Anlässlich ihres Antrags wurden Herr und Frau Akrich durch die Botschaft des Vereinigten Königreichs in Dublin angehört. Es ergab sich, dass sie die Absicht gehabt hatten, in das Vereinigte Königreich zurückzukehren, nachdem sie .von gemein­schafts­recht­lichen Rechten gehört hatten, wonach man nach einem Verbleib von sechs Monaten in das Vereinigte Königreich zurückkehren kann“.

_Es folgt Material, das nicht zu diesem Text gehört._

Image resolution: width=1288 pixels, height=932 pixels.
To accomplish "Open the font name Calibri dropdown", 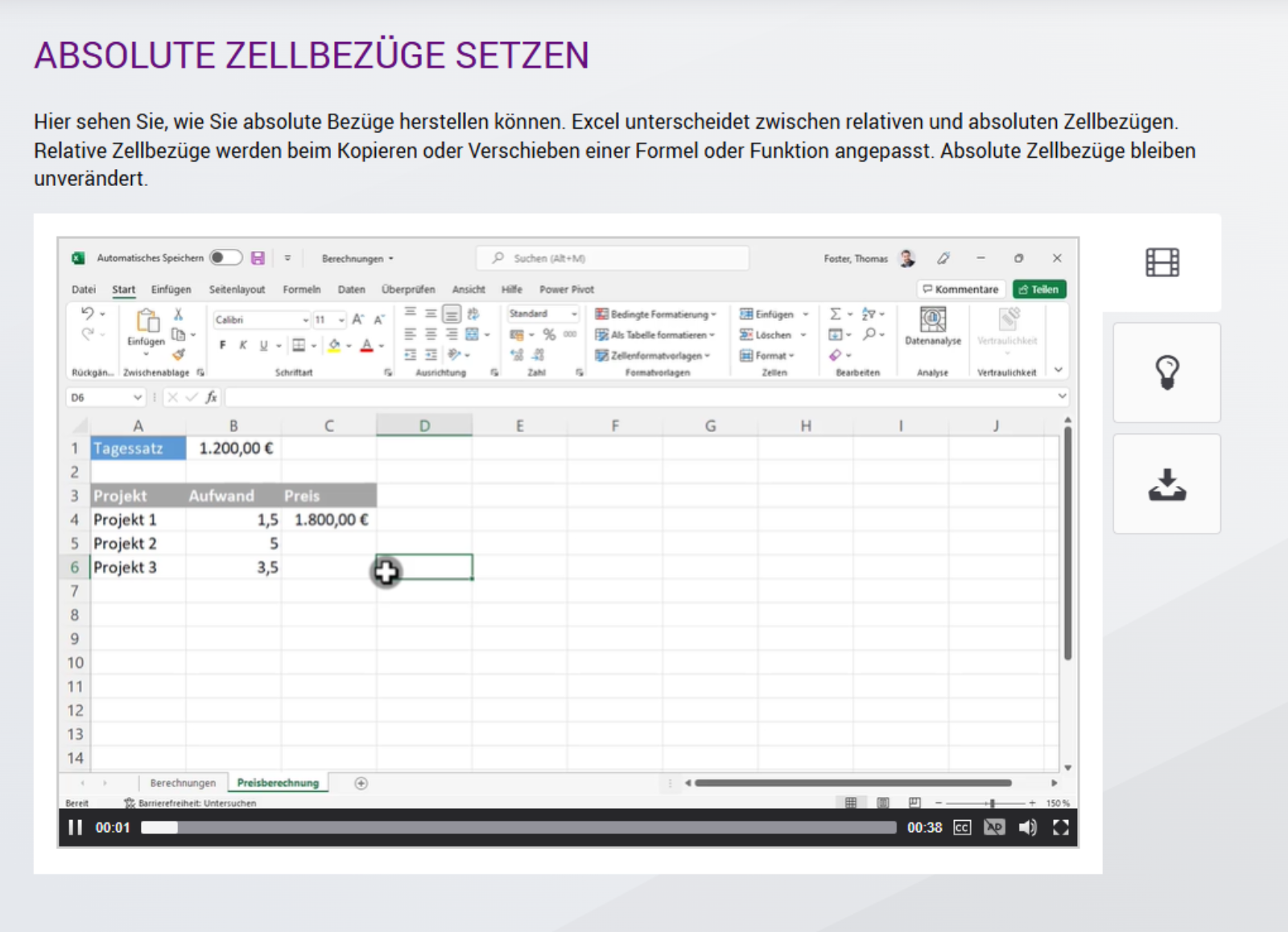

Der Antrag wurde vom Secretary of State for the Home Department abgelehnt. Er war der Ansicht, dass der Wegzug nach Irland nur zu einer vorübergehenden Abwesenheit geführt habe und in der Absicht erfolgt sei, Herrn Akrich ein Aufent­haltsrecht zu verschaffen und die Rechts­vor­schriften des Vereinigten Königreichs zu umgehen. Herr Akrich erhob Klage gegen diesen ablehnenden Bescheid. Das schließlich mit der Sache befasste Immigration Appeal Tribunal hat dem Gerichtshof der EG die Frage vorgelegt, ob der Herkunfts­mit­gliedstaat dem Ehegatten, der Angehöriger eines Drittstaats ist, unter diesen Umständen das Recht auf Einreise verweigern und die Absicht des Ehepaars, bei ihrer Rückkehr in den Herkunfts­mit­gliedstaat gemein­schafts­rechtliche Rechte geltend zu machen, berücksichtigen darf.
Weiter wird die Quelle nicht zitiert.